Voting Democrat? They Wasted $50 Billion of Your Money on 7 EV Charging Stations and Zero High Speed Internet Installations!

Written by Ethan Mitchell.

In 2021, President Biden announced a $42.5 billion initiative to provide high-speed internet to all Americans. However, the Federal Communications Commission (FCC) reports that not a single American has benefited from this massive investment. Despite the grand promise, the initiative has yet to deliver any results.

Allegedly, the project is bogged down in bureaucratic red tape. One would think that with full government control, they could cut through these delays. The funds, managed by the Commerce Department under the Broadband Equity Access and Deployment (BEAD) program, are stuck in a regulatory quagmire.

Regulatory Roadblocks and Financial Mismanagement

The BEAD program aims to regulate consumer rates, putting it at odds with internet providers and congressional Republicans. The law, they argue, prohibits such regulation. This move appears to be an attempt to redistribute wealth under the guise of public service. Meanwhile, the administration is failing to build necessary infrastructure, such as charging stations for electric vehicles, while undermining the gas-powered car industry.

FCC Commissioner Brendan Carr criticized the Biden administration, stating on social media that not a single person has been connected to high-speed internet. The question remains: where did the money go? A significant portion of it was diverted to Ukraine. Within two weeks, amounts of $250 million, $444 million, and $800 million were sent to Ukraine, reflecting a pattern of rapid financial support.

DEI and Other Diversions

According to The Washington Times, senators have repeatedly written to Alan Davidson, head of the Commerce Department’s National Telecommunications and Information Administration, complaining about the funding requirements related to labor, climate change, diversity, equity, and inclusion. These stipulations, they argue, were added after the program was signed into law, diverting resources from the primary goal of providing broadband service to rural America.

“As numerous states and stakeholders have articulated, current BEAD rules divert resources away from bringing broadband service to rural America and are inconsistent with NTIA’s statutory authority in the Infrastructure Investment and Jobs Act,” 11 Republican senators wrote to Davidson. They listed several stipulations for obtaining funds that lawmakers say should be eliminated, including preferences for hiring union workers, prioritizing certain segments of the workforce, and accounting for future climate risks.

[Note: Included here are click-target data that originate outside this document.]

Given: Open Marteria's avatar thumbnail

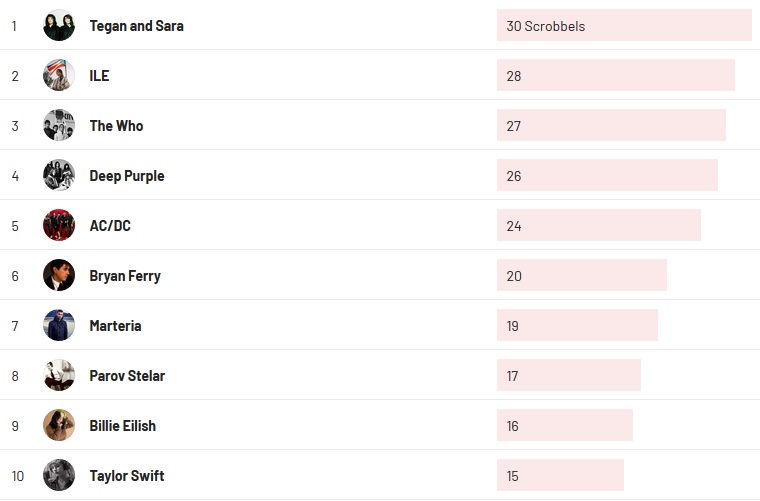Looking at the screenshot, I should (59, 325).
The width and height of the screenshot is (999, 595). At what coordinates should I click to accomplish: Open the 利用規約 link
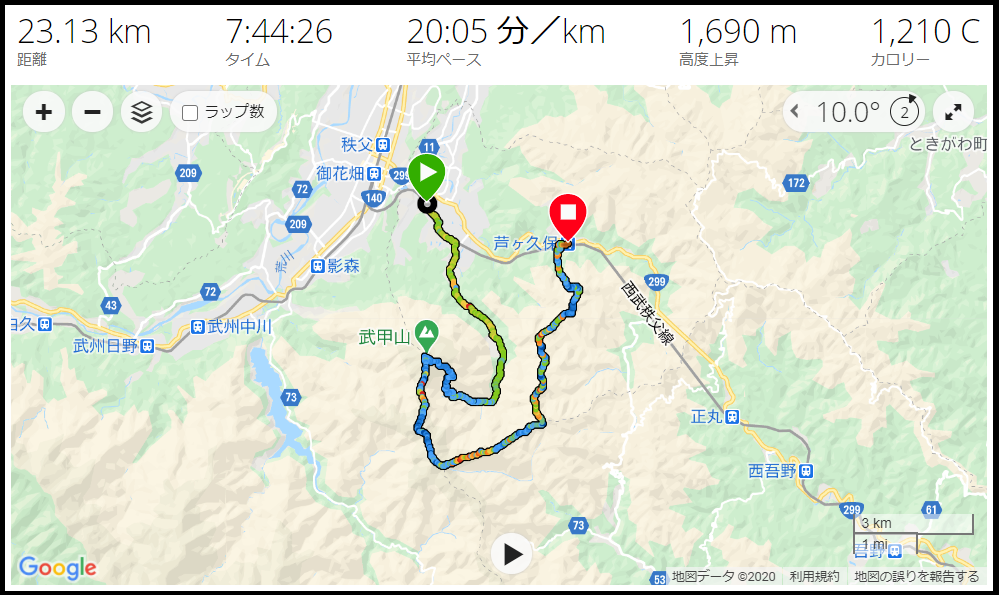[814, 577]
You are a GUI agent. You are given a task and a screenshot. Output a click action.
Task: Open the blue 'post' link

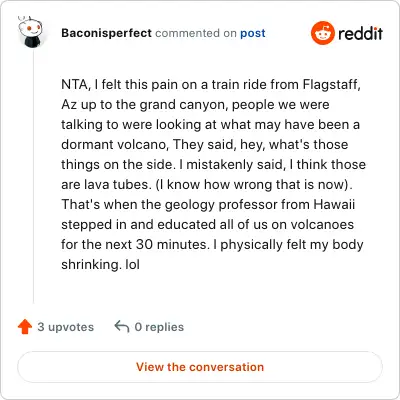[253, 33]
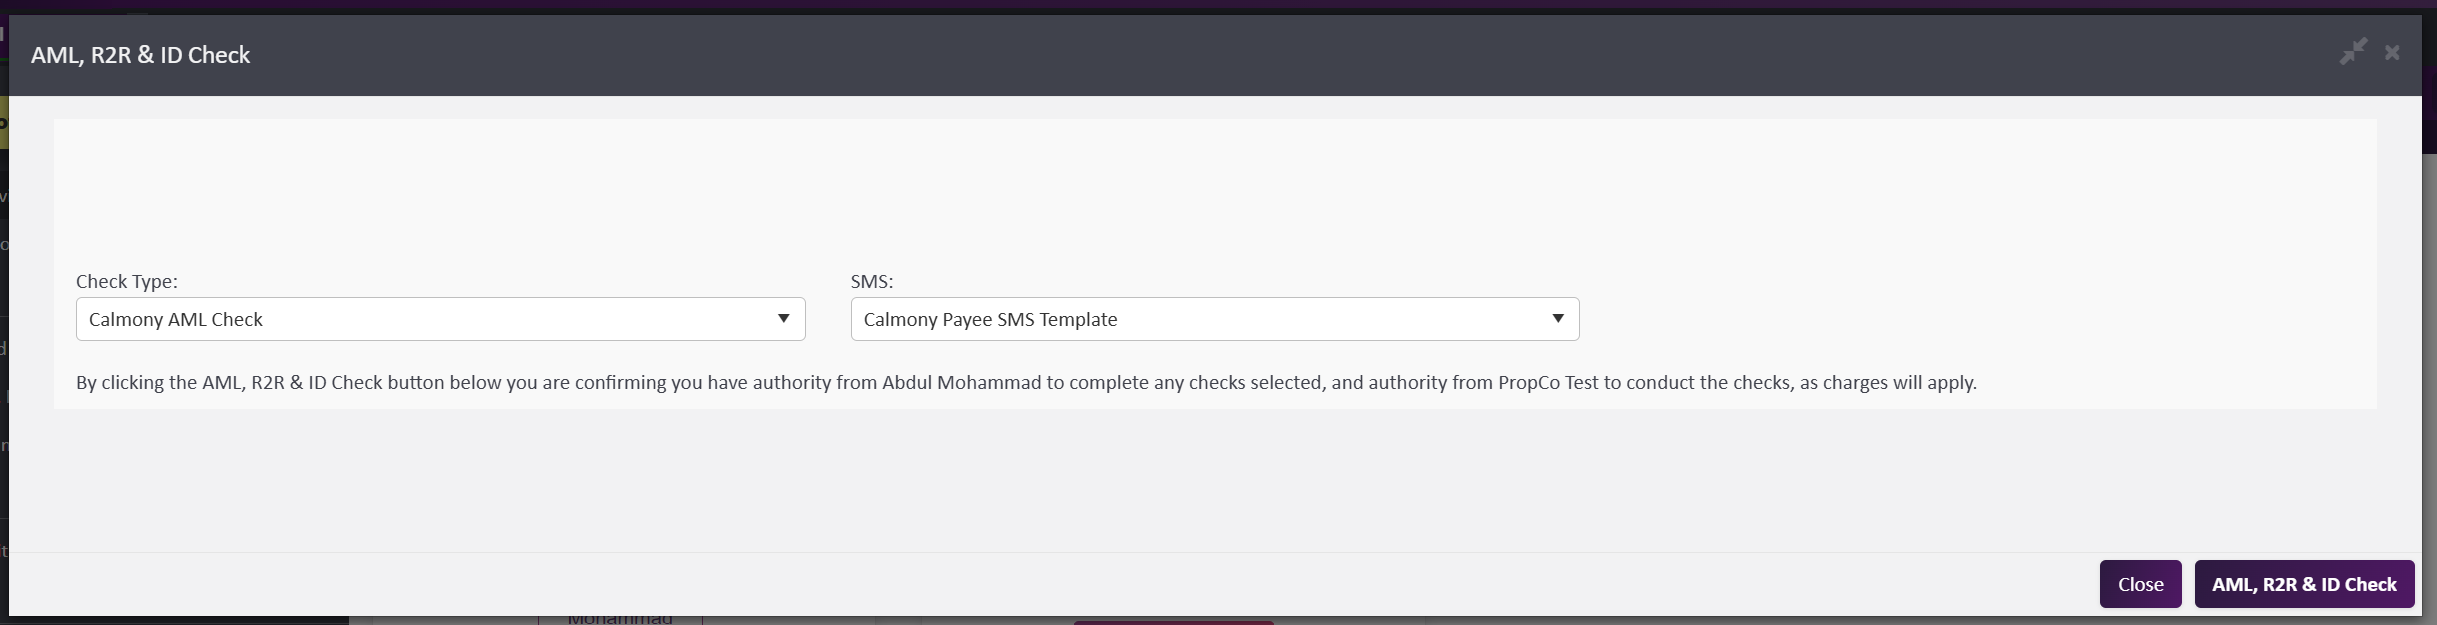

Broken Promises and Bureaucratic Failures

The Biden administration’s $42.45 billion plan from 2021 has yet to result in any tangible progress. In 2022, the government revoked an award to Starlink that would have provided high-speed internet to 642,000 rural locations. This failure was not just foreseeable but was predicted by senators in 2022, who warned that Biden’s convoluted process and excessive bureaucracy would delay connecting underserved Americans.

One former Biden White House official even blamed the 2021 Democrat-controlled Congress for the administration’s failure to connect anyone to the internet with the $42.45 billion. The White House had touted this as President Biden’s deal, yet the 2021 law did not mandate the administration to extend this process into 2025 without any progress.

Our Take

The Biden administration’s failure to deliver on its $42.5 billion high-speed internet initiative is a glaring example of mismanagement and misplaced priorities. While American taxpayers foot the bill, the promised benefits remain unseen. Redirecting funds to unrelated international aid and layering on regulatory burdens has only exacerbated the problem. The public deserves efficient use of their money, not bureaucratic delays and ineffective policies.